Grief, rage engulf girl's hometown
By ABBIE VANSICKLE
Published March 20, 2005
HOMOSASSA - When 9-year-old Jessica Lunsford vanished from her bedroom in late February, Homosassa snapped to life.
Retirees joined young families and business owners to scour this rural patch of southwest Citrus, desperate for clues.
"I don't think there's a person in Citrus who didn't drive by an empty field and look, just to be sure she wasn't there," said one of the searchers, Kimberly Chancey, 26.
Now that authorities say a suspect has confessed, the panic and desperation have subsided. In their place is quiet grief for Jessica and her family, and rage - against John Couey, the convicted sex offender who reportedly told investigators he killed Jessica; and against other sex offenders in the area.
"Everybody in this area has been really aware of what's going on," said Warren Hill, general manager of Harley-Davidson of Crystal River. "I think that obviously there's a lot of sadness and a lot of anger.
"I'm just like everyone else," he said. "I would love a few minutes alone with (Couey). Obviously, he's a really sick man."
For the most part, it seemed many Homosassa residents' lives were returning to normal Saturday - that is, to a quiet routine that doesn't involve TV news cameras. Though it's locally known as a hotbed for quirky news, Homosassa usually doesn't make national headlines.
Many businesses took down signs that had begged for Jessica's safe return. The Harley-Davidson shop's sign displayed a message of sorrow: "Jessica, God bless your soul."
Dozens of people left flowers and gifts at a makeshift roadside memorial of flowers, stuffed animals and candles.
Shirley Keen, 37, who has lived most of her life in Homosassa, stopped by the memorial just after noon Saturday. Standing in front of stacks of flowers and stuffed animals, she said she remembered a time when children played outside without parents worrying about their safety.
"When I grew up, you left your door unlocked," she said.
Now, Keen said, she and her husband sleep on opposite ends of their home in hopes that one would hear an intruder.
When she saw Couey's photograph on television, she recognized him. She recently stood in line with him at a local gas station, she said. She said she's furious that Couey was able to avoid detection for so long.
"I think this is the worst thing that's ever happened here," Keen said. "It's sick. I don't understand how it slipped through the cracks."
The most visible reminder of the tragedy came rumbling up U.S. 19 from Pasco County. Just after 1 p.m. Saturday, more than 300 motorcyclists arrived in Citrus County in a memorial ride led by the Florida Southern Cruisers, Chapter 311. Jessica's father, Mark, led the pack on a shiny bike.
"Honk for Jessica," read posters mounted to a few of the bikes.
"It was just to bring the community in Tampa Bay together," said organizer Nicholas Cusimano.
Karen Taylor, 44, a Homosassa resident, heard about the ride on the radio. She joined the riders once they reached Citrus. Taylor said the ride helped her deal with her anger that a sex offender like Couey could live so close to a child without anyone's knowledge.
"I'm glad they got him," she said. "I'm glad he's caught. And I'm glad Florida's got the death penalty."

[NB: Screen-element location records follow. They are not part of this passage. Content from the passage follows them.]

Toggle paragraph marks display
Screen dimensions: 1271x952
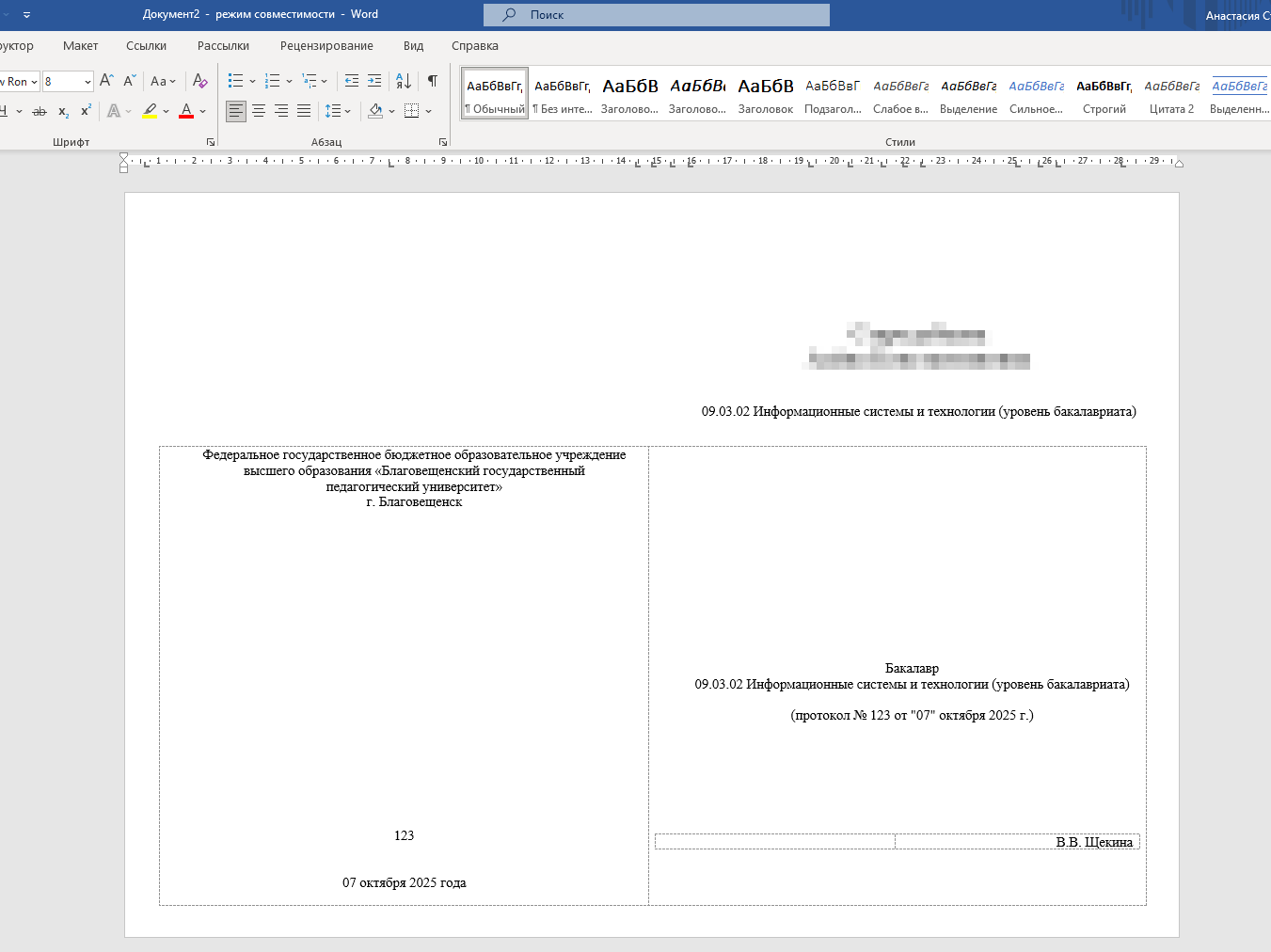(432, 81)
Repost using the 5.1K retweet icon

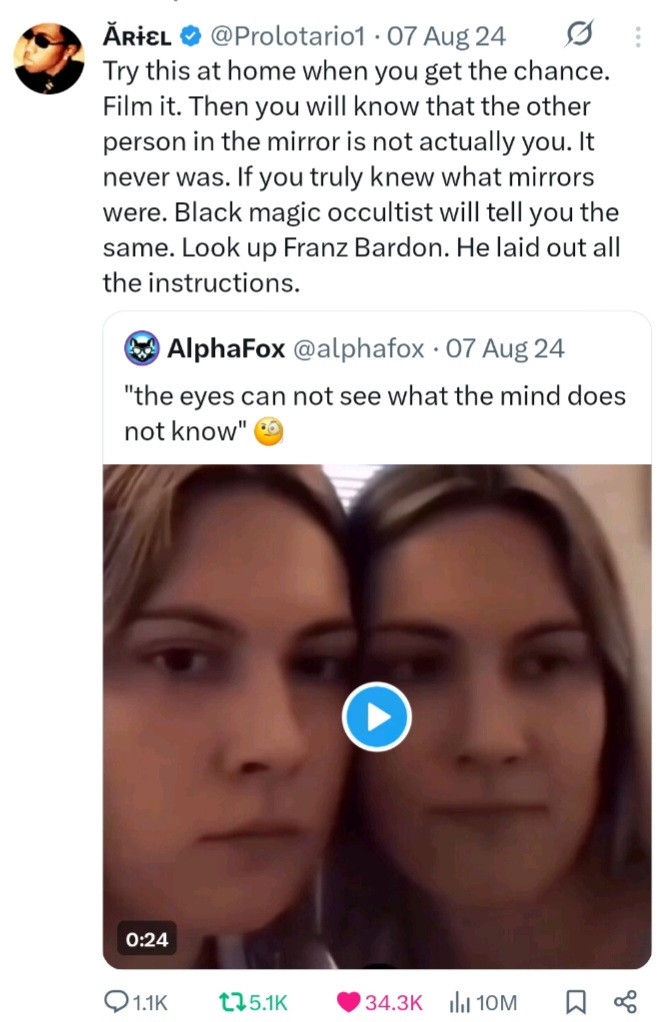pos(253,1002)
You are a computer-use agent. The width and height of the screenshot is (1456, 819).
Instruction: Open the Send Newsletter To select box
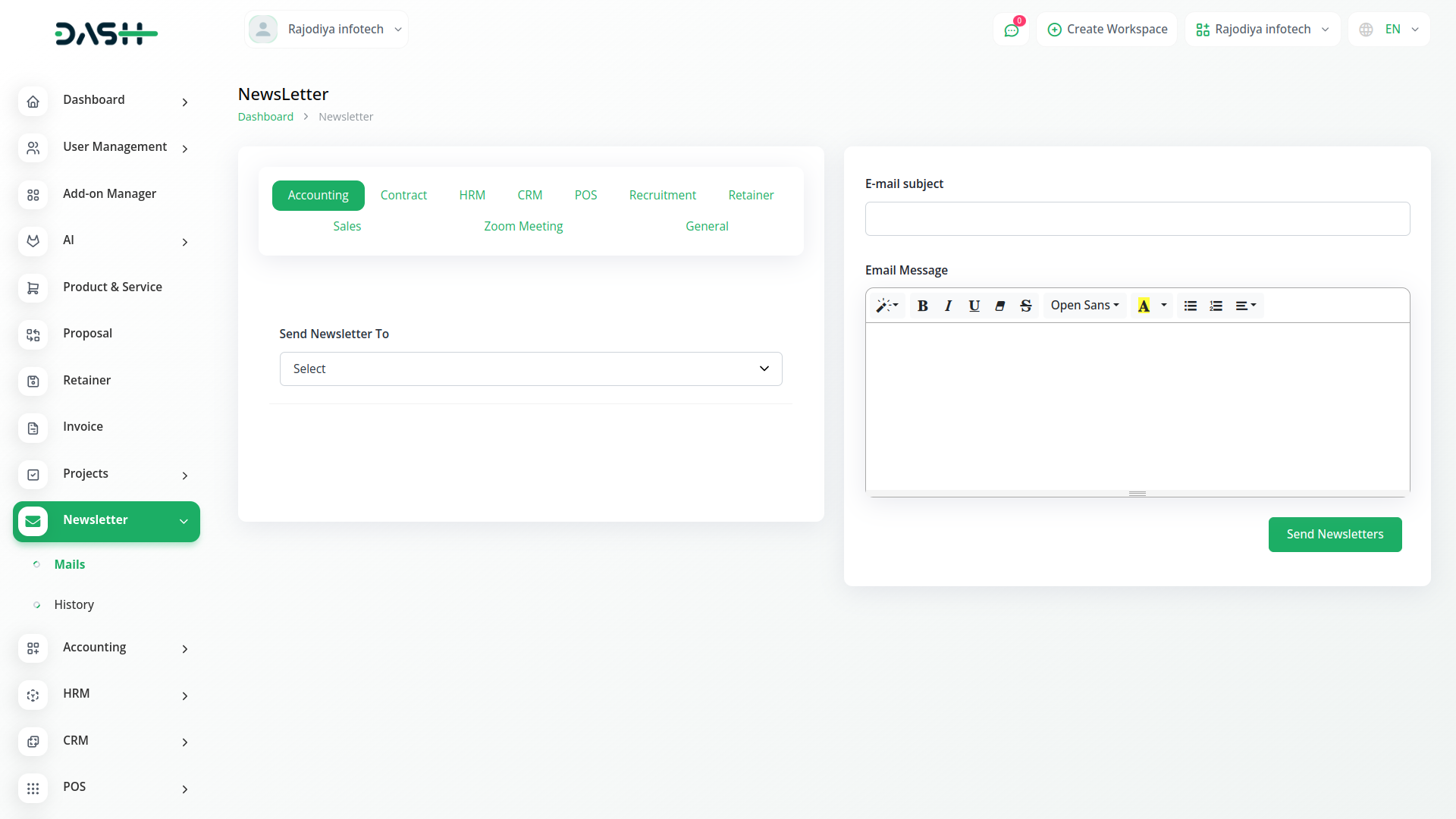[530, 369]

The riders briefly turned off the highway to drive by the Lunsford home, in a wooded area of mobile homes and single-family houses just east of U.S. 19.
Three young boys stood in a driveway a few houses north of the Lunsfords', giving the riders thumbs-ups as they passed.
Another neighbor, Cynthia Hartmann, 53, came outside to watch after the bike engines awakened her family's Chihuahua, Buddy. She said she didn't know Jessica well, but said she was shocked at her death and that the girl's body was found in the neighborhood.
Chancey and Rohde also watched the procession, as did Citrus County Sheriff Jeff Dawsy, who waved as the riders' passed.
As the bikes filled the street, the sound of their engines swelling, Rohde handed flowers to Dawsy to give to the family.
At Emily's Family Restaurant, not far from the Lunsford home, the community's rage was on full display.
In the early 1990s, Couey worked there as a dishwasher before owner George Kanaris fired him for writing a love letter to a 14-year-old girl who worked there. "I want people to go out and get on the Internet and see where these people are," Kanaris said, referencing the state's list of registered sexual offenders. "They made Martha Stewart wear an ankle bracelet and this guy was 150 yards away? We need a new system."
Staff writer Justin George contributed to this report.